Commish preparing separate city and parish charters

by Walter Pierce

Since the fall the commission has gravitated toward the creation of a separate council and mayor for the city of Lafayette, although LCG attorney Pat Ottinger says separate charters for the city and the parish may not be the end result of the commission's work.

The Lafayette Charter Commission will decide Monday evening whether to forward drafts of separate city and parish charters to Lafayette Consolidated Government's legal department as well as to the New Orleans attorney who advises LCG on bonding issues. The nine-member commission has been meeting since last August and must make a recommendation for changes to governance in Lafayette Parish by April 20. Since the fall the commission has gravitated toward the creation of a separate council and mayor for the city of Lafayette, although LCG attorney Pat Ottinger says separate charters for the city and the parish may not be the end result of the commission's work.

"They're at the point of wanting to put the packages together and send it to the legal department for a review," Ottinger says. "It's been kind of a patchwork quilt, if you will, so they're asking us to finesse the language and make it a clean document. As far as I know it is a separate charter for the parish and for the city, which does not necessarily mean that's where [the process] will end up. But they're at the point where they're needing to have it looked at from a legal perspective of language and uniformity and formatting and continuity and things of that type."

Also on Monday's commission agenda is discussion of a "tweaked" Lafayette Home Rule Charter. Commissioners last week were given a presentation from demographer Mike Hefner, who told The Independent that working with the 2000 census he was able to redistrict Lafayette Parish in such a way that five CPC/school board districts entirely within the city and four districts entirely outside the city could be created. Hefner added that he's confident the same can be done when the parish redistricts following the receipt of 2010 census figures next month.

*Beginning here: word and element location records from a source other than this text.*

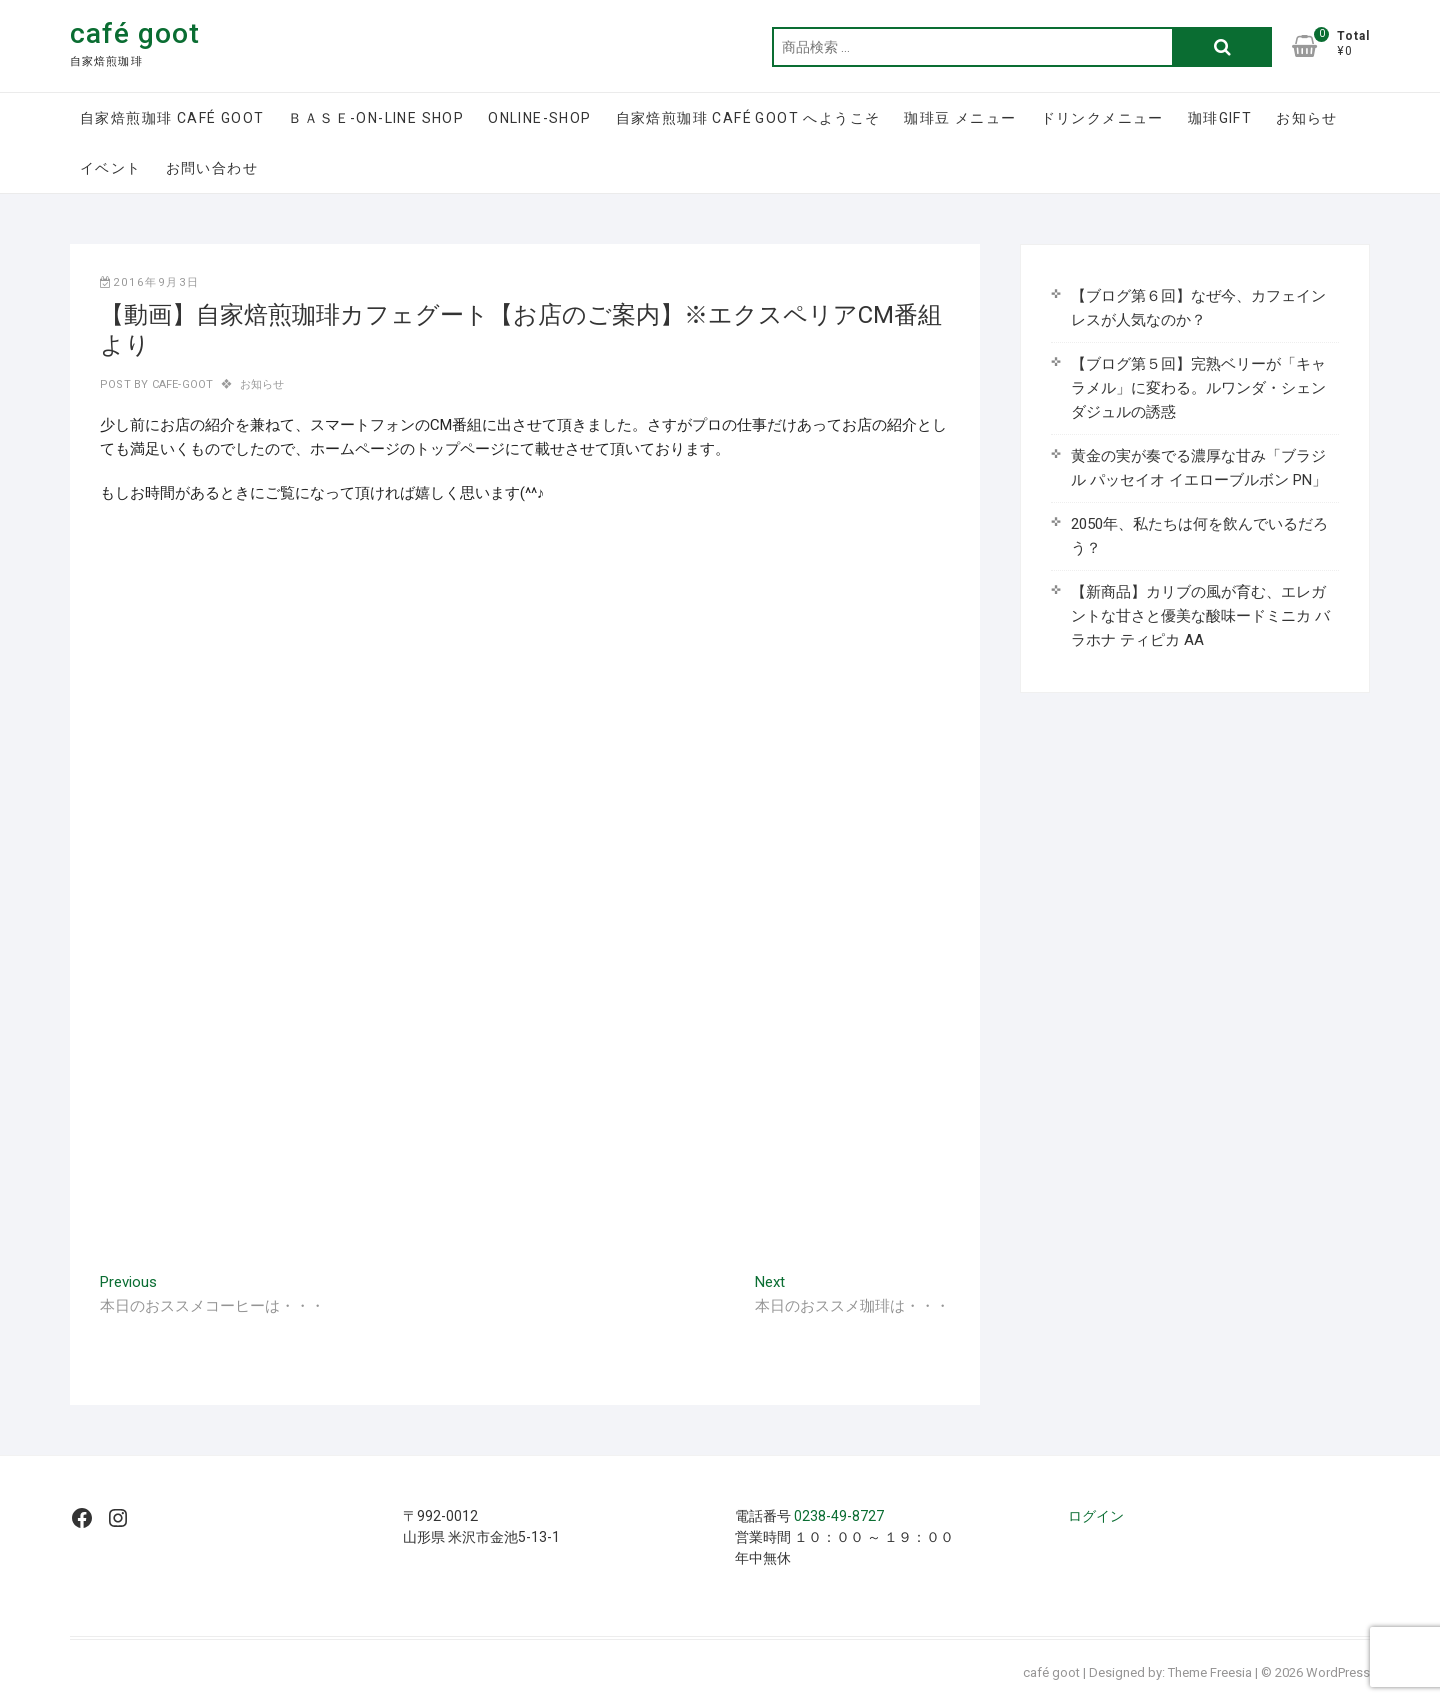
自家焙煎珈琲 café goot (172, 118)
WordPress (1338, 1672)
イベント (111, 168)
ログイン (1096, 1516)
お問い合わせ (212, 168)
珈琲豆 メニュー (960, 118)
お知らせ (1307, 118)
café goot (135, 33)
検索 (1222, 47)
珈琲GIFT (1220, 118)
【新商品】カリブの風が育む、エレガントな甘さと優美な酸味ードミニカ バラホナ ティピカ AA (1200, 616)
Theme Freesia (1210, 1672)
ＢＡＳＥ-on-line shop (376, 118)
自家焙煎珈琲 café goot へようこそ (748, 118)
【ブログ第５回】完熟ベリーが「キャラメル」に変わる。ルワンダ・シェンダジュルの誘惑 (1198, 388)
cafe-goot (180, 384)
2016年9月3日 (150, 282)
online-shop (539, 118)
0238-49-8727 (839, 1516)
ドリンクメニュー (1102, 118)
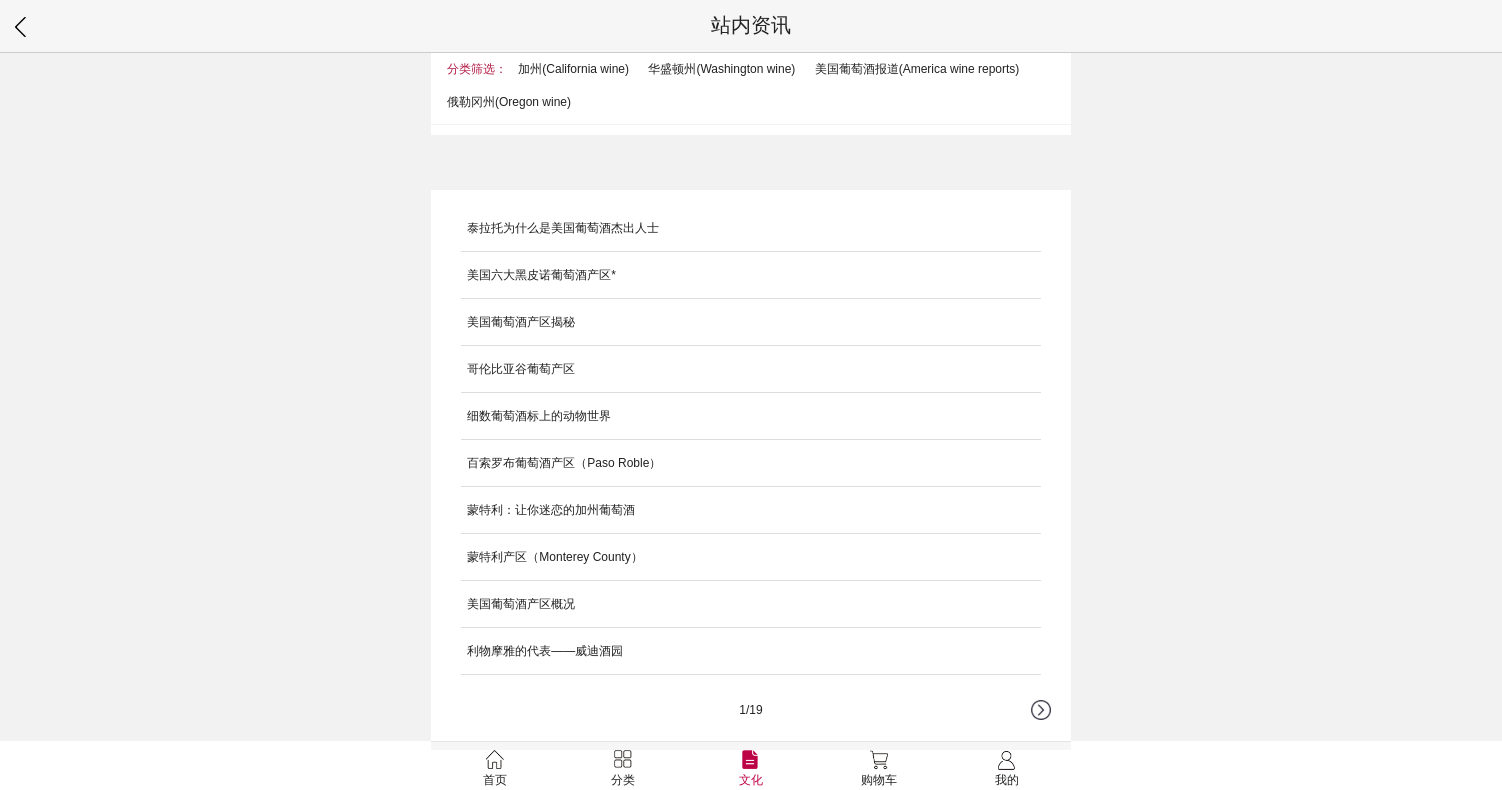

If Hefner is correct, many of the concerns about the city of Lafayette's sovereignty and self-determination that led to the creation of the charter commission last year could likely be addressed without creating a separate city of Lafayette council. However, some commission members have expressed reservations about such a plan, noting that the current charter allows the city-parish president to be elected from anywhere in the parish and that a city-parish president who isn't from the city may not have the city's best interests at heart.